Хоть и тяжело сейчас, неловко, такое чувство, словно кого обворовала, но правильно сделала, что сказала. Так-то лучше, чем скрывать, притворяться, душой кривить, — нет, отрубить, и конец!

19

Заброшены, опустели поля вокруг Кузовков. Реки текут среди печальной щетины голых кустов, и от одного взгляда на темную воду пробегает по телу холодная дрожь. Низкое серое небо, кажется, лежит на крышах кузовских домов. Осень, без меры затянувшаяся осень!

В такие промозглые дни все, как личного счастья, ждут первого снега, чтоб закрыл он скучную, отцветшую землю.

Но в последние дни осень вдруг неожиданно хорошеет. Ударяют морозы, чугунно звенят под подковами лошадей дороги, каждая ветка, каждая травинка обрастает пушистой шубкой инея. И со стороны кажется — уже не убогие щетинистые кусты, не голые леса, вместо них вырастает за одну ночь пышное сказочное кружево. Реки покрываются прозрачным тонким льдом. Издалека не заметишь — вода как вода, но по берегу, торопясь, спотыкаясь на заржавленных «снегурочках», проковылял паренек. Голова его, как в колодке, туго стянута поверх шапки материнским полушалком — не повернуть ни вправо, ни влево. Вот паренек ступил с берега, оттолкнулся, кинулся вперед на эту воду и, испустив победный визг, понесся. Лед гнется, сердито кряхтит под ним, а он, выписав незамысловатый крендель, останавливается на середине, пробует коньком лед и кричит на берег своим товарищам:

— Да-а-вай! Ядрен, как железо! Не прошибешь!

Дня три, а то и с неделю красуется так осень…

В пятнадцати колхозах более восьмисот гектаров хлеба ушло под заморозки. На эти так и оставшиеся неубранными поля совершают «экскурсии» ученики из соседних школ. Вооружившись корзинами и ножницами, они ходят по ломкой на морозе соломе и обстригают уцелевшие колоски — спасают что можно. В таких колхозах невесело.

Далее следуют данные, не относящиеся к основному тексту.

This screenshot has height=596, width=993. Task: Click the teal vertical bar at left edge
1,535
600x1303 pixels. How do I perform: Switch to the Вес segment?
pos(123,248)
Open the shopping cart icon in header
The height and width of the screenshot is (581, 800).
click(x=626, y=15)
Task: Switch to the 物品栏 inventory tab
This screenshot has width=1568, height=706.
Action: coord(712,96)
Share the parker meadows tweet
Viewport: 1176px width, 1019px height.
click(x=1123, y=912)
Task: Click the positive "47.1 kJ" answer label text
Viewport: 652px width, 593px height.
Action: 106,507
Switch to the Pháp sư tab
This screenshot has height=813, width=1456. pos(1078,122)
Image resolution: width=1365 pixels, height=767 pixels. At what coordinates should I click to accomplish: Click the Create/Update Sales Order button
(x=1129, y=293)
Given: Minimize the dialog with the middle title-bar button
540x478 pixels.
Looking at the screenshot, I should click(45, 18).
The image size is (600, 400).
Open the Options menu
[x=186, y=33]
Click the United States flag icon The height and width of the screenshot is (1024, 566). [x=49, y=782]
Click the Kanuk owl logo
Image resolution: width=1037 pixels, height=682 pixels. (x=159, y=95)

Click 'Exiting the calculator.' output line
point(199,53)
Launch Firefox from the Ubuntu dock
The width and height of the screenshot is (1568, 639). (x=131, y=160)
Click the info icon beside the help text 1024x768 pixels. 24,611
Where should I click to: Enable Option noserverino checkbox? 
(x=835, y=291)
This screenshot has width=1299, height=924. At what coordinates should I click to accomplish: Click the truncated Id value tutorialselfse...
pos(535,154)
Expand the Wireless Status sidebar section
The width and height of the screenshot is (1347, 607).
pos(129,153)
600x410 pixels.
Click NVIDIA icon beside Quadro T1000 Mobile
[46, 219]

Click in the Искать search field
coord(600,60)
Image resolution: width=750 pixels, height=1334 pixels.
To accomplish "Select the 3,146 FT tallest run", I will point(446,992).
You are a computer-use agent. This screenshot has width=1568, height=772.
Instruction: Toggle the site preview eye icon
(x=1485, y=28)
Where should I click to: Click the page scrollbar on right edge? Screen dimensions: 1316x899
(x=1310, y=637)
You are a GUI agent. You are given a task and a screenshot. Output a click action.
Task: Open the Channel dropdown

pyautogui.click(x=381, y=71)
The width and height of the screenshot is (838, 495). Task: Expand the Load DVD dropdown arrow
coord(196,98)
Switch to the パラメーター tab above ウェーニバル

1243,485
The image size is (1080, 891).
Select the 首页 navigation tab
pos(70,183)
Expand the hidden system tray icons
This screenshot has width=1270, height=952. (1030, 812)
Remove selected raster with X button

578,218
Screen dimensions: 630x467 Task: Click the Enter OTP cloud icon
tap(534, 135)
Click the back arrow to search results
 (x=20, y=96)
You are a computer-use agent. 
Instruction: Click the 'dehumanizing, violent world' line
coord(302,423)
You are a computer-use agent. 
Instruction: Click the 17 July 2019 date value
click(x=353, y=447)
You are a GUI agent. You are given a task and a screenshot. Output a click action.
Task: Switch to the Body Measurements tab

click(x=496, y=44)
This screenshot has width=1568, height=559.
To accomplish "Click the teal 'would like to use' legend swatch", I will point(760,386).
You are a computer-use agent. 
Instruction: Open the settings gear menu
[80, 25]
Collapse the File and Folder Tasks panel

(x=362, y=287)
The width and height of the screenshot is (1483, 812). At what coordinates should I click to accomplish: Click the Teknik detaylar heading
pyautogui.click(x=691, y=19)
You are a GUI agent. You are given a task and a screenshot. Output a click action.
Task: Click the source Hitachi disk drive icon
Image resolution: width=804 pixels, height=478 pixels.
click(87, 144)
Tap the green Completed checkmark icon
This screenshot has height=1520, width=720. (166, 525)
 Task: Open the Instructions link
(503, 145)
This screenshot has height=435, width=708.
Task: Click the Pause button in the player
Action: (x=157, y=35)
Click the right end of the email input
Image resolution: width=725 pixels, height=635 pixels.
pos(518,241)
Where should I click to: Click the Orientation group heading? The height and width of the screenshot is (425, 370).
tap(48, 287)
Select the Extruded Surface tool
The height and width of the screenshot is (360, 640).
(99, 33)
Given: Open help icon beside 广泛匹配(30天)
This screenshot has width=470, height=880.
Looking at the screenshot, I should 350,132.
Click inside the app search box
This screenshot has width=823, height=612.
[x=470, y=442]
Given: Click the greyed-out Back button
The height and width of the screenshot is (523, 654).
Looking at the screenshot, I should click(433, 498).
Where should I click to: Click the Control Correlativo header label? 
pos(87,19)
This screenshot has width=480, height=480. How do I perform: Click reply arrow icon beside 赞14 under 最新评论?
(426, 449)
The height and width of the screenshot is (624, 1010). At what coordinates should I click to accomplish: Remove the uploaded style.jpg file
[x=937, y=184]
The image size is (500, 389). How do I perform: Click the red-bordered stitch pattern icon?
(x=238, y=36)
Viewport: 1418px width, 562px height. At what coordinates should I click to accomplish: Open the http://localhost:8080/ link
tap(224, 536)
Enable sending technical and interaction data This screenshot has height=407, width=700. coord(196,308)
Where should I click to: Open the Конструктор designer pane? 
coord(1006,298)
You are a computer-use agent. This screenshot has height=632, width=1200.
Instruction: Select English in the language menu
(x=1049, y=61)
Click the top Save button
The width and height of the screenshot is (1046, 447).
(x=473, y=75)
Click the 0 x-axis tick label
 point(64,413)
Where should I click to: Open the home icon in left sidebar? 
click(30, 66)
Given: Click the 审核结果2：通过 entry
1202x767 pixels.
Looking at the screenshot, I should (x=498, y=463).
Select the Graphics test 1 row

Зато там, где уборка прошла во-время, от токов по морозному воздуху разносится веселый стук молотилок, там домолачивают остатки, уже не спеша, в запас. У колхозных амбаров людно; покуривают, беседуют, покрякивают от мороза, с особой охотой помогают друг другу навалить на подводы мешки с зерном — идет раздача хлеба на трудодни.

В райкоме, словно перед грозой, затишье. Никто не упоминает о деле Трубецкого. Паникратов, осунувшийся, небритый, уже не столько для того, чтоб «выправить положение», сколько для очистки совести, летал из одного отстающего колхоза в другой на своем «козлике» и в каждом правлении с тоской ждал: вот-вот раздастся телефонный звонок — вызов в обком.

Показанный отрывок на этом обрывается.